Bank sector downgraded on housing concern ( WFC C BAC JPM USB STI PNC BK COF BBT ) (by Alistair Barr)

SAN FRANCISCO (MarketWatch) -- The U.S. bank sector was downgraded to negative from neutral Thursday by the IRA Advisory Service on concern about renewed weakness in the housing market. "The outlook for housing in 2011-2012 is grim at best," said Christopher Whalen, managing director at Lord, Whalen LLC, which produces the IRA Advisory Service. "Most of the large banks with significant servicing operations in our coverage group are still not yet at the peak of home foreclosures." Residential and commercial property in the exurbs of cities like New York, Boston and Washington will likely come under renewed downward price pressure as 2011 proceeds, partly because gasoline prices are close to $5 a gallon, Whalen added in a note to clients. Many bank forecasts for revenue, profit and credit costs assume that house prices will rebound in the second half of 2011, he noted.

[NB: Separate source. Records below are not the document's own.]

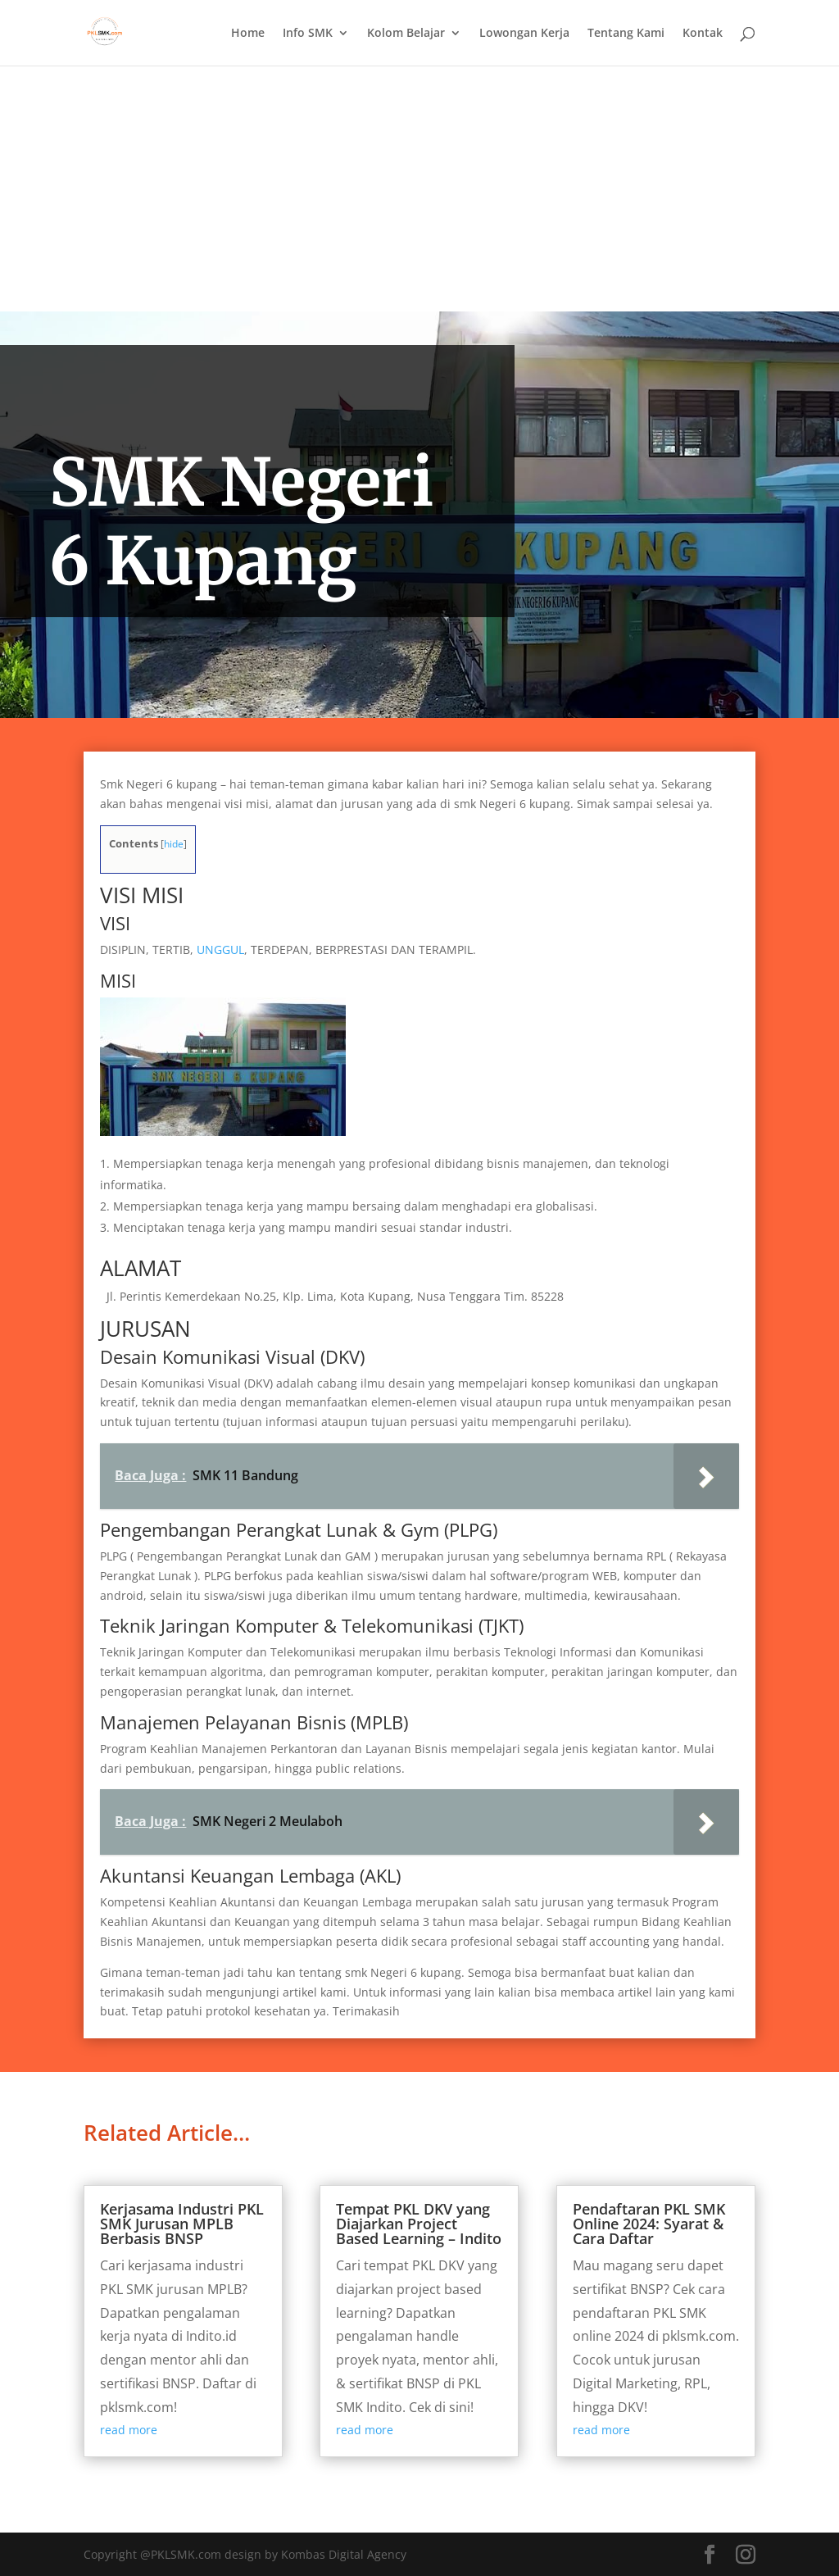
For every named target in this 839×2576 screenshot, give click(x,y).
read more (128, 2429)
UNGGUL (218, 949)
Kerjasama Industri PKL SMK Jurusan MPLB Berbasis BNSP (182, 2223)
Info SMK (308, 33)
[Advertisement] (419, 188)
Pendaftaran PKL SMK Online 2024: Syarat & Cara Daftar (649, 2223)
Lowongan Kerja (524, 33)
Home (248, 33)
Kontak (703, 33)
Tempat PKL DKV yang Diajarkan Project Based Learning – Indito (418, 2223)
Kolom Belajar (406, 33)
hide (174, 844)
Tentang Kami (625, 33)
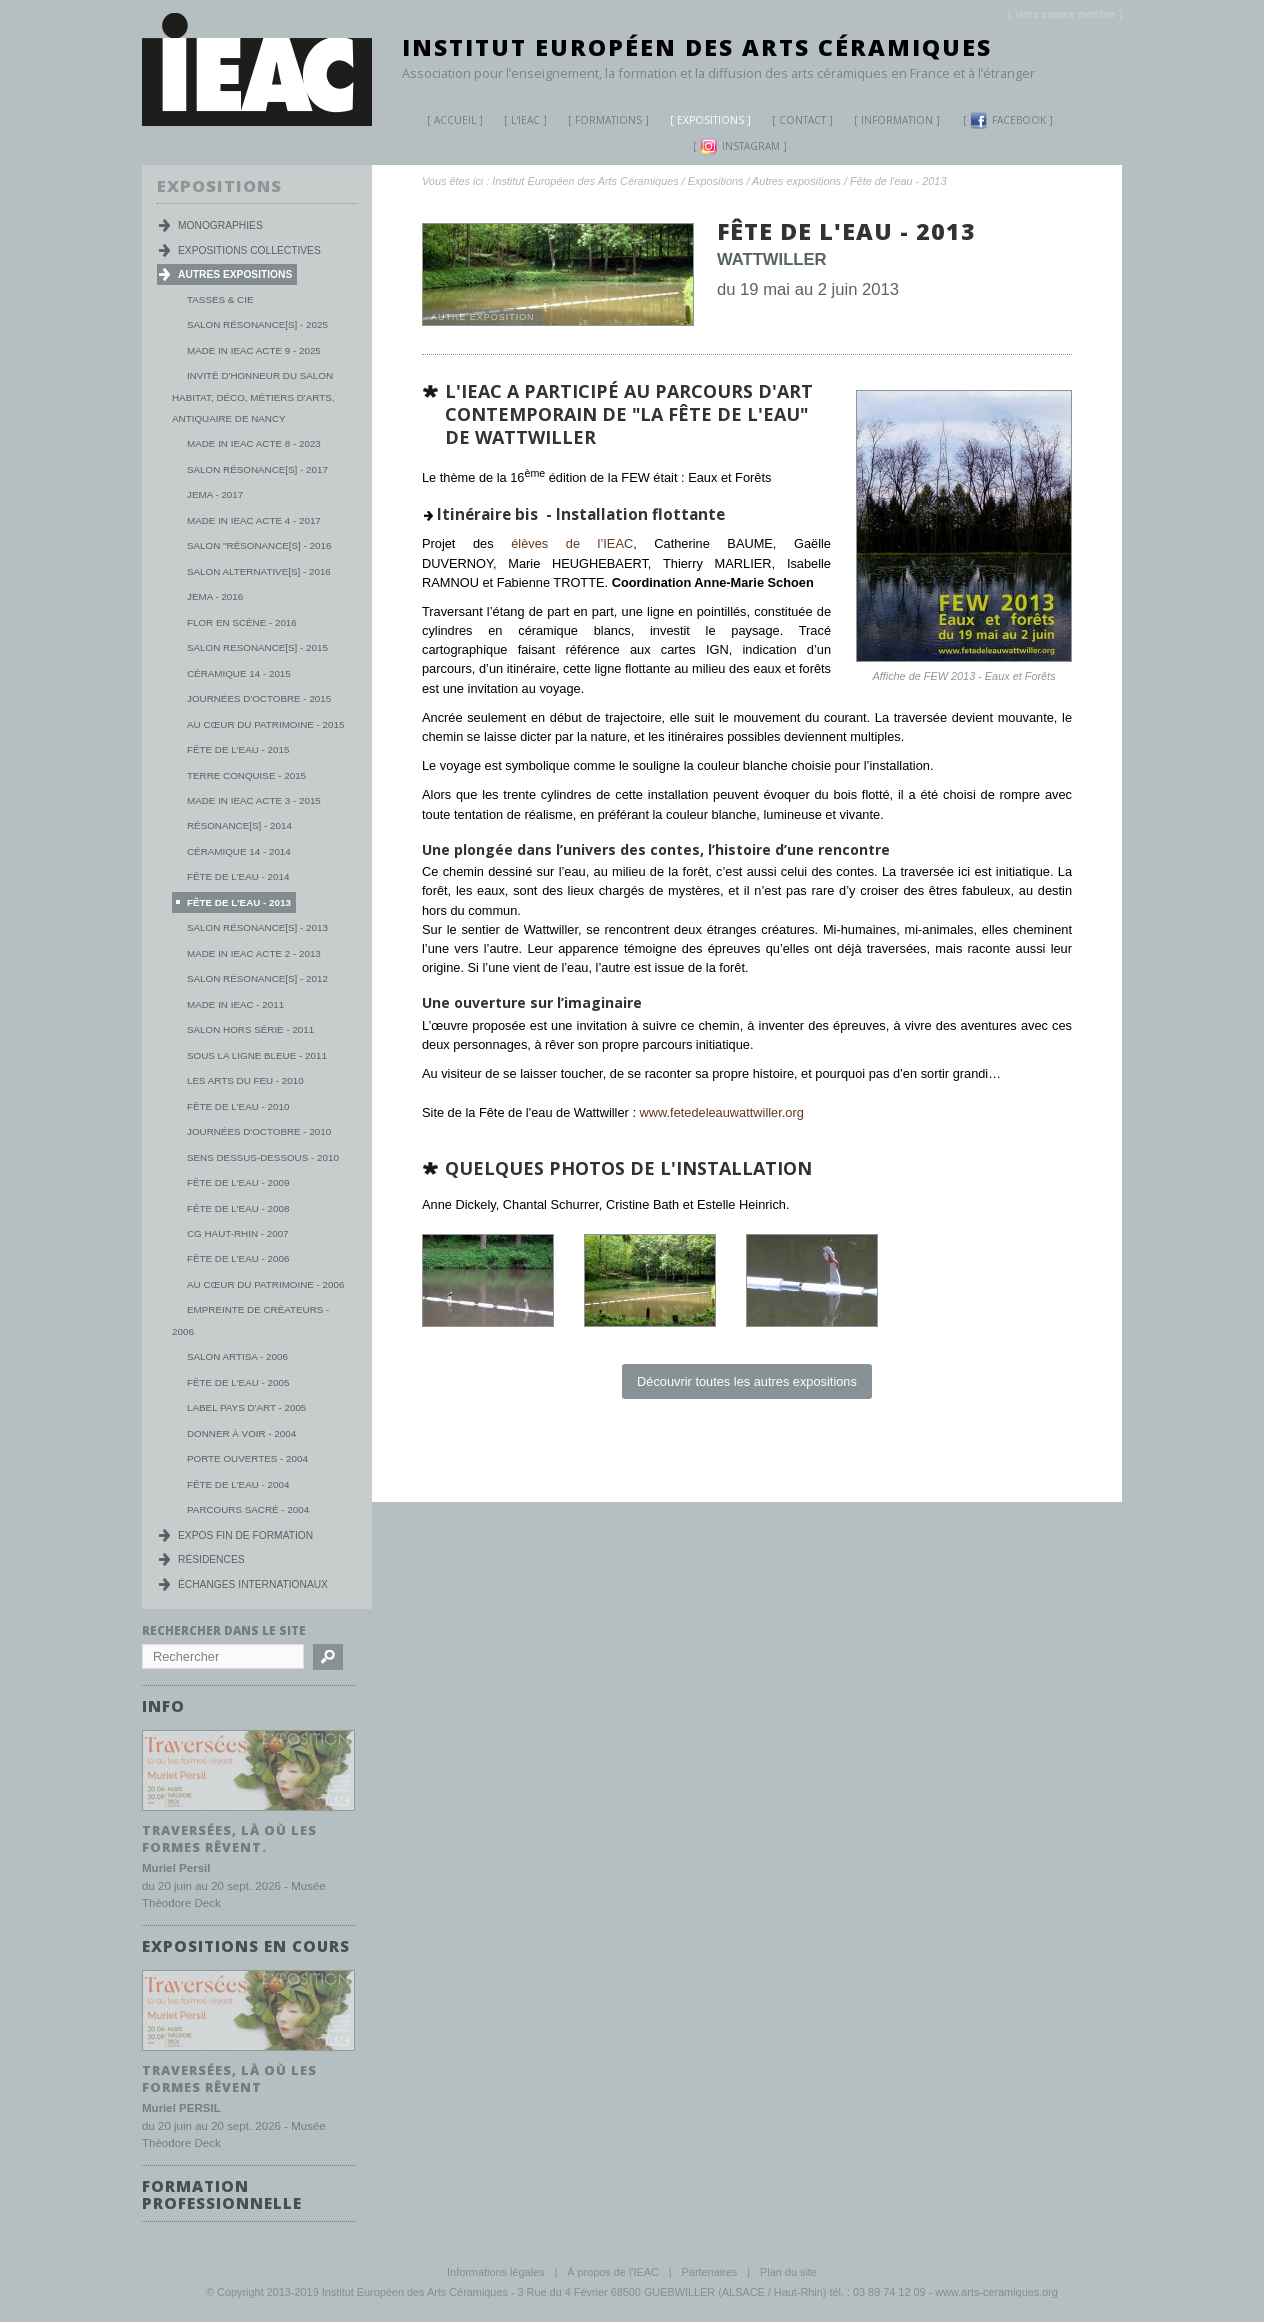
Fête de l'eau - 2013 (898, 181)
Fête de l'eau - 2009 (238, 1182)
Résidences (211, 1559)
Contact (802, 120)
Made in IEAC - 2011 (235, 1004)
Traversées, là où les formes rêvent (229, 2077)
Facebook (1008, 120)
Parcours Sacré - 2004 (248, 1509)
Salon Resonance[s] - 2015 (257, 647)
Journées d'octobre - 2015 (259, 698)
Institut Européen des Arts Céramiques (697, 47)
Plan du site (788, 2271)
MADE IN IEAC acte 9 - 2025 (254, 350)
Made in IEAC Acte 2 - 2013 (254, 953)
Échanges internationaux (253, 1584)
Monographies (220, 225)
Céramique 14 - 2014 (239, 851)
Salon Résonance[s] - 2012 (257, 978)
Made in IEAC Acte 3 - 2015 (254, 800)
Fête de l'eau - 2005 (238, 1382)
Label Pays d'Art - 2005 (246, 1407)
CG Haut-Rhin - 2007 (238, 1233)
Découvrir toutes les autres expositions (747, 1381)
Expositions (703, 122)
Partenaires (710, 2271)
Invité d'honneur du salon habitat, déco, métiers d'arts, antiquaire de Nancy (253, 397)
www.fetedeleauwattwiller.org (722, 1112)
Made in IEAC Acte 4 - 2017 (254, 520)
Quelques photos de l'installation (628, 1168)
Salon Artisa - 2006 (237, 1356)
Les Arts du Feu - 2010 (245, 1080)
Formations (601, 122)
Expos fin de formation (245, 1535)
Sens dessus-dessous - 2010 (263, 1157)
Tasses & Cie (220, 299)
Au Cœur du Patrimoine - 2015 (265, 724)
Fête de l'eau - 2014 (238, 876)
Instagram (740, 146)
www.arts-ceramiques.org (996, 2291)
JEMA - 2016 (215, 596)
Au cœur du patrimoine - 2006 (265, 1284)
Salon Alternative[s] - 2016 (259, 571)
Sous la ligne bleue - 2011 (257, 1055)
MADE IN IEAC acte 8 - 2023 (254, 443)
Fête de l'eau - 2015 (238, 749)
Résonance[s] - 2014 (239, 825)
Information (897, 120)
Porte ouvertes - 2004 (247, 1458)
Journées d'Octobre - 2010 (259, 1131)
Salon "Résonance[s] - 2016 (259, 545)
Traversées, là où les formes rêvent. (229, 1837)
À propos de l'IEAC (613, 2271)
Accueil (455, 120)
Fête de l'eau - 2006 (238, 1258)
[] (1065, 14)
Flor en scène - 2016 (242, 622)
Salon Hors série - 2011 (250, 1029)
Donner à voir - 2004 (241, 1433)
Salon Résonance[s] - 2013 (257, 927)
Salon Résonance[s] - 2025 (257, 324)
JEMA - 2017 (215, 494)
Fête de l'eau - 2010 (238, 1106)
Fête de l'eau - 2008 (238, 1208)
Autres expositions (796, 181)
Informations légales (495, 2271)
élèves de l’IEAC (564, 543)
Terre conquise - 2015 (246, 775)
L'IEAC (518, 122)
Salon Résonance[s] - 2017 (257, 469)
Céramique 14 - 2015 (239, 673)
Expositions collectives (249, 250)
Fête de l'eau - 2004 (238, 1484)
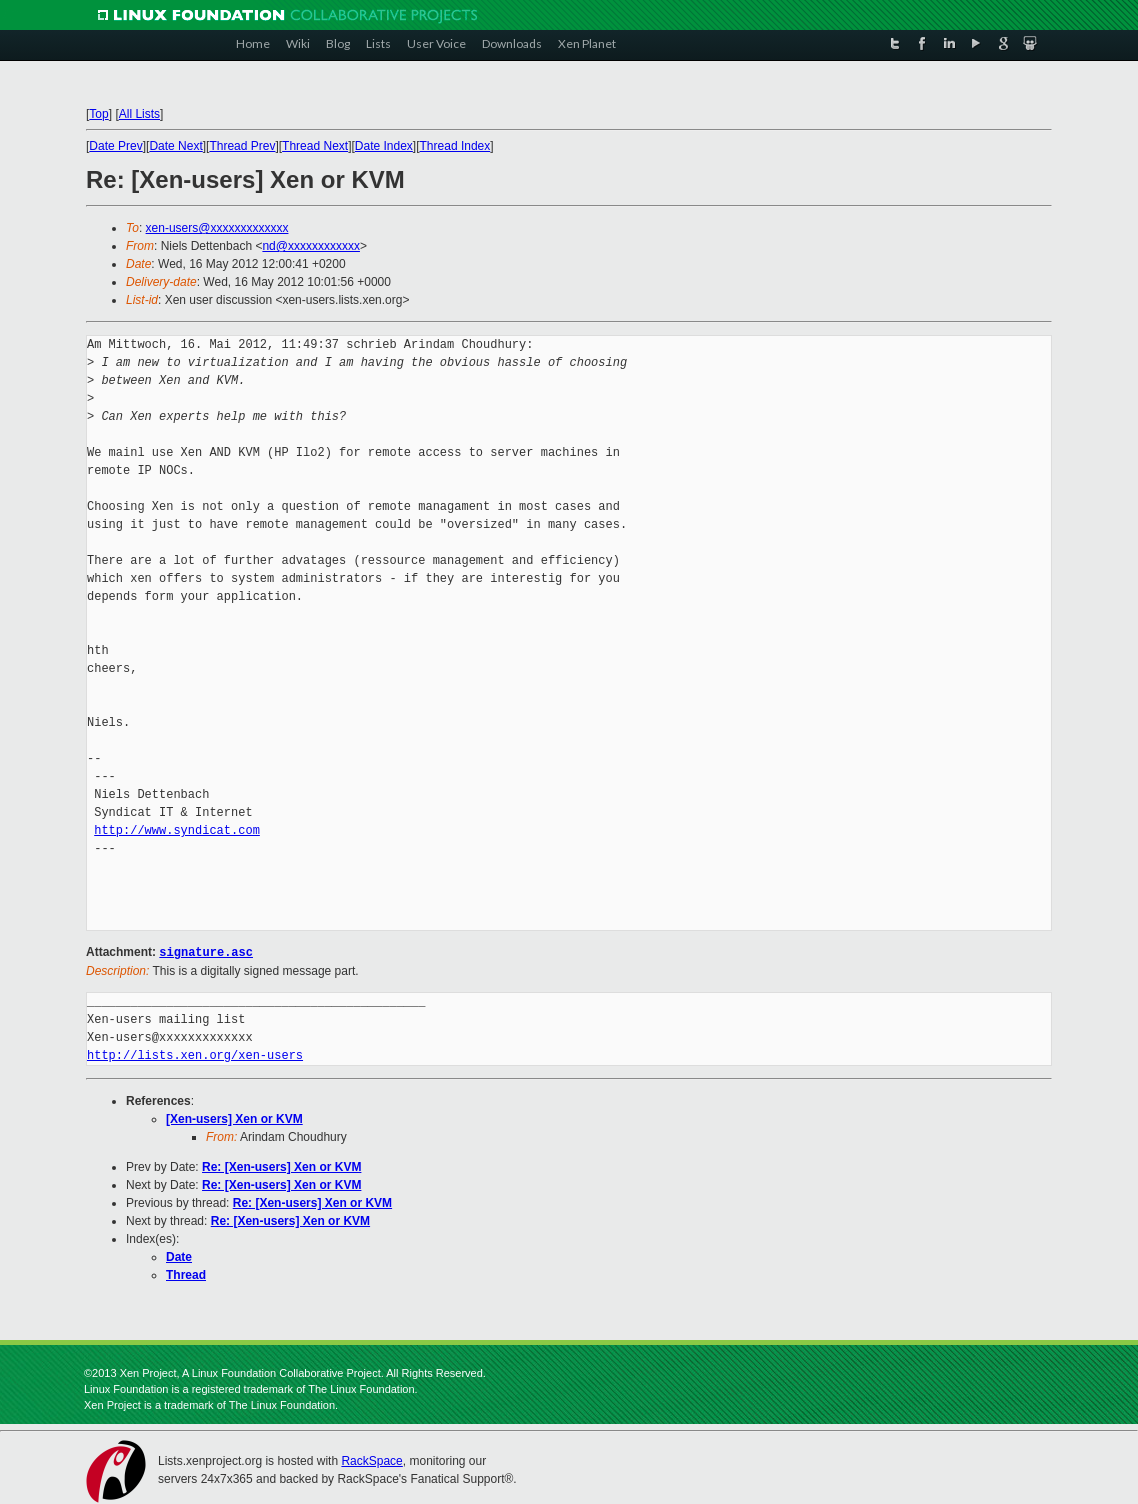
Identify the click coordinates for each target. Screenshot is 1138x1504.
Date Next (175, 146)
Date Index (384, 146)
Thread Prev (242, 146)
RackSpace (371, 1460)
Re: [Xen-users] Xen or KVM (281, 1166)
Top (98, 114)
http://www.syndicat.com (177, 830)
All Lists (139, 114)
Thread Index (455, 146)
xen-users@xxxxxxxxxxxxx (217, 228)
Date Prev (115, 146)
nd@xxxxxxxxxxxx (311, 246)
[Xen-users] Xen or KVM (234, 1118)
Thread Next (315, 146)
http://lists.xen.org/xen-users (195, 1054)
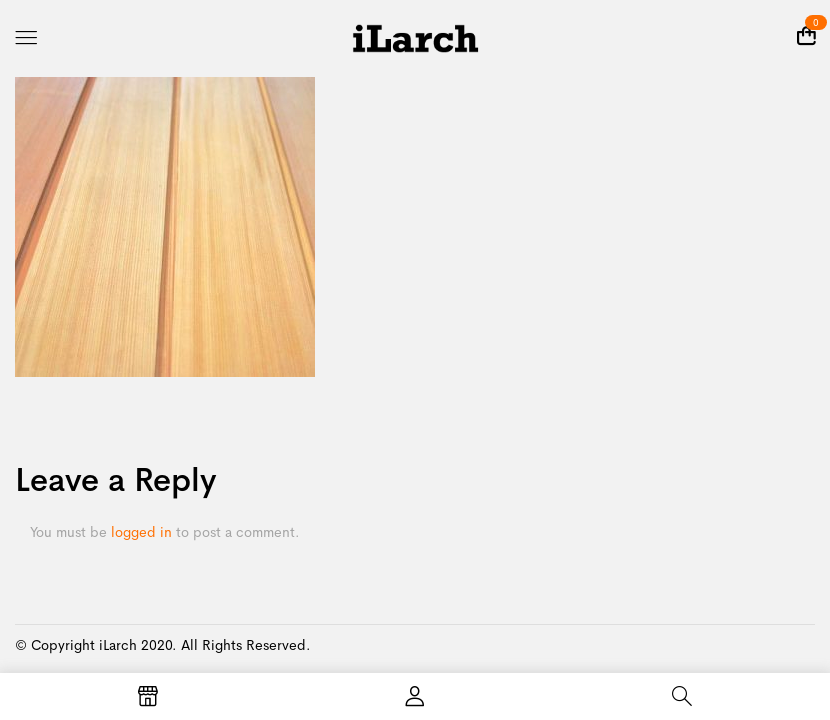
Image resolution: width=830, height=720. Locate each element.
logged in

If that doesn't happen, bank revenue and earnings could stay under pressure for most, if not all, of 2011 and 2012, Whalen explained. "Our worry for the next 12 months is that in addition to flat to down revenue and narrowing margins, the U.S. banking industry could see an increase in credit expenses," Whalen wrote. "The Street is not anticipating such an eventuality."